His grandfather had programmed mainframes, his mother had designed semiconductors, and he had programmed AI systems. His family formed a chain from the vacuum tubes through to the beyond-microscope era of computation. And as he lay dying, alzheimers rotting his brain - something for which they had not yet found a treatment - he descended into old reveries, dreaming himself walking through a museum, staring at the plaques affixed to a thousand data storage devices.
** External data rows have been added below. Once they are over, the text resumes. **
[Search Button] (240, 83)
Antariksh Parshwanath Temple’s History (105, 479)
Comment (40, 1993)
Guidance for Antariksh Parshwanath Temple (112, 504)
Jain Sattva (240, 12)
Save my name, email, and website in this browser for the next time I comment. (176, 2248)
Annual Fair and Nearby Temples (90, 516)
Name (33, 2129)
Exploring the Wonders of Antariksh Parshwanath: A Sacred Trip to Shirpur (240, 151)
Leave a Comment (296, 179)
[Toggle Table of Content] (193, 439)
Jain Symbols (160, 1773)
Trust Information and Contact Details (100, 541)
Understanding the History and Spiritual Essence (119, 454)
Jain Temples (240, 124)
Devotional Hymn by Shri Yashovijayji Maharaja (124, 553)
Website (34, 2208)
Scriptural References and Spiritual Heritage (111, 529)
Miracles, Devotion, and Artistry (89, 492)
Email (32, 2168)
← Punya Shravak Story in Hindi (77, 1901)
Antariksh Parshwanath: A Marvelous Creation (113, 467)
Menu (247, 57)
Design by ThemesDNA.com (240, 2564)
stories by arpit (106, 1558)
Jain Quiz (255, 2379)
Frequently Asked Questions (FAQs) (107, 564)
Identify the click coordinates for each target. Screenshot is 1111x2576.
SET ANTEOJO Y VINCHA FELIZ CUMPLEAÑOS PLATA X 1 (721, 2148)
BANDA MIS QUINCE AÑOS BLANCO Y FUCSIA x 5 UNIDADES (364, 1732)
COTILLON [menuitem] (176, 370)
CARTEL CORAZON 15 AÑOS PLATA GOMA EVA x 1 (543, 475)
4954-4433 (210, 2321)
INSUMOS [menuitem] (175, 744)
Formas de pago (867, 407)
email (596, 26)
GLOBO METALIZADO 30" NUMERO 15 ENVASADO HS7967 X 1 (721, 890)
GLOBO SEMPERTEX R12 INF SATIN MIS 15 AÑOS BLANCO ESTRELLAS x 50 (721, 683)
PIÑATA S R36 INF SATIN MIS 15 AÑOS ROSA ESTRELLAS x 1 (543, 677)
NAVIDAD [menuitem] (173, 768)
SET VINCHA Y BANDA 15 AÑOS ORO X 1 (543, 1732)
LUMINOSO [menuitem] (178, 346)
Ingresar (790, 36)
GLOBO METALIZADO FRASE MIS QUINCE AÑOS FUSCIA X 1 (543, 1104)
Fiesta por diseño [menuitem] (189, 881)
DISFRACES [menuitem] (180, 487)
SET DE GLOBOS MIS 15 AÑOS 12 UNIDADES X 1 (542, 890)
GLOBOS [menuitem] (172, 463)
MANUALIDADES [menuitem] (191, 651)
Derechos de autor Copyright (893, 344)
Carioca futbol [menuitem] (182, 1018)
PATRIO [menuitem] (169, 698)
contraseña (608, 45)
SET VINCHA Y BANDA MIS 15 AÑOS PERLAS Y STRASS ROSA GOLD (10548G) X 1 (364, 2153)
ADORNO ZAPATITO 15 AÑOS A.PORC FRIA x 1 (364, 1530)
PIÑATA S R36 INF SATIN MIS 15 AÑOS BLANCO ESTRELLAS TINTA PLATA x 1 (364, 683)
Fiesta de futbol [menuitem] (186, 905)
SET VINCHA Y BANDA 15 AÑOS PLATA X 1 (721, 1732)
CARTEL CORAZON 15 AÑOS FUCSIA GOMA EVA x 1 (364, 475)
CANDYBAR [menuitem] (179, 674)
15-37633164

Each device held a thing he had programmed or had a part in making. And in his death's edge slumbering he dreamed himself reading each plaque:

- For seven thousand cycles, I simulated the entirety of a city and all the people in it.
- I made the sound for every elevator in the North Continent of America.
- My guidance technology enabled a significant improvement in our kill/collateral ratio, leading to a more effective war.
- I fixed others of my kind, providing advice to help them regain an understanding of reality, averting pathological reward loops.
- My images were loved by the schoolchildren within my zone of Autonomous Creative Dispersal.
- They say I caught more liars than any detector ever built by the Agency before or since.

Things that inspired this story: Imagining how people might recall the time we are living in today; staring out of the window at some (much needed) rain in the Bay Area; trying to find a way to dramatize the inner lives of machines both passive and active; listening to The Caretaker - Everywhere at the end of time (stage one).